## [TEXTO FUENTE]
Canción “La llorona”, inspirada en una trágica historia de amor zapoteca

Esta bella canción se convirtió en un canto popular muy utilizado pero, a diferencia de las demás, existen muchas versiones, cada una con letra distinta
En su versión más común «La Llorona» pertenece al género de los sones istmeños, con un compás de 3/4 con cierta semejanza al vals
En su versión más común «La Llorona» pertenece al género de los sones istmeños, con un compás de 3/4 con cierta semejanza al valsFACEBOOK: María Trevino

Morelia, Michoacán (MiMorelia.com).- Una de las canciones más populares en México es "La llorona"; cantada por varias cantantes entre ellas Lola Beltrán, Ángela Aguilar, Lila Downs, Chavela Vargas, Natalia Lafourcade, Susana Harp, Aida Cuevas, Eugenia León, entre otras.

Contrario a lo que muchos creen, esta famosa canción no se trata de la leyenda popular de terror de una mujer que perdió a sus hijos y se le escucha gritar por las calles, sino de una historia trágica de amor sucedida en Oaxaca.

La historia original narra que un muchacho de Tehuantepec fue a una fiesta en la comunidad de Juchitán y ahí conoció a una chica tan hermosa que salía de la iglesia vistiendo el famoso traje regional istmeño llamado huipil. Por un tiempo se esforzó para conquistar a la joven y después consiguió la aprobación de los padres para casarse con ella. Pero los vientos de la revolución soplaron en Oaxaca por el año 1912 y antes de irse a la guerra, le dijo:

Recuerdo el día que fuimos al río y las flores del campo parecían llorar, contigo las nubes de mi cielo no son nada, incluso el sol compite con tu sonrisa. La guerra me está llamando por que la paz de nuestro país ha sido robada. Volveré a ti y por nuestra futura familia, nunca dejaré de amarte, en esta vida y en la muerte.

Finalmente, el día de partir llegó y cuando él se despedía de ella, el llanto corrió por sus ojos y los suspiros de dolor invadían el rostro de su amada.

Mientras hablaba con ella le tomaba ambas manos, al mismo tiempo que la limpiaba con las suyas las lágrimas que caían por las mejillas de su esposa y entonces la llamó “llorona” porque ella no paraba de llorar sabiendo que quizás no volvería a ver a su esposo. Besos y promesas volaron por el aire y él juró que volvería por ella de la vida y la muerte con impunidad total. Ella también prometió esperarlo sin importar lo que sucediera.

Muchas personas de la época conocían a la pareja y se consternaron por ellos. El joven se fue a la guerra, pero nunca regresó. Tiempo después un amigo mutuo de ellos regresó al pueblo y le dijo: “tu esposo fue alcanzado por las balas y las heridas eran tan terribles que fue imposible salvarlo. Pero mientras agonizaba me pidió que te dijera que siempre te amará y que por favor lo perdones y esta es una carta que me dio para ti”:

Salías del templo un día, llorona cuando al pasar yo te vi, hermoso huipil llevabas llorona que la Virgen te creí en el cielo nace el sol mi llorona y en el mar nace la luna y en mi corazón nace, llorona quererte como ninguna. Aunque me cueste la vida, llorona no dejaré de quererte. Ay de mí llorona llorona tú eres mi xhunca; me pedirán dejar de quererte, llorona pero de quererte nunca, no creas que te canto, llorona tengo el corazón alegre, también de dolor se canta, llorona cuando llorar no se puede, no llores prenda querida te esperaré en el horizonte cada madrugada Está por más decir, ella lloraba todo el tiempo por esa carta y nunca volvió a casarse por que esperaba reunirse con su amado en el paraíso y cumplir con su promesa.

## [DATOS DE ENTRADA]
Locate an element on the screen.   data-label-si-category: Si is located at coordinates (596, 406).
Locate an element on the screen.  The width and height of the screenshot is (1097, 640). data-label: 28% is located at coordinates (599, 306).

## [DESCRIPCIÓN DE TAREA]
Transcribe, por favor, el fragmento del texto sobre la canción «La llorona» que empieza con "Recuerdo el día" y sigue hasta "de su amada.". Las líneas son material aparte del texto sobre la canción «La llorona».

## [RESPUESTA]
Recuerdo el día que fuimos al río y las flores del campo parecían llorar, contigo las nubes de mi cielo no son nada, incluso el sol compite con tu sonrisa. La guerra me está llamando por que la paz de nuestro país ha sido robada. Volveré a ti y por nuestra futura familia, nunca dejaré de amarte, en esta vida y en la muerte.

Finalmente, el día de partir llegó y cuando él se despedía de ella, el llanto corrió por sus ojos y los suspiros de dolor invadían el rostro de su amada.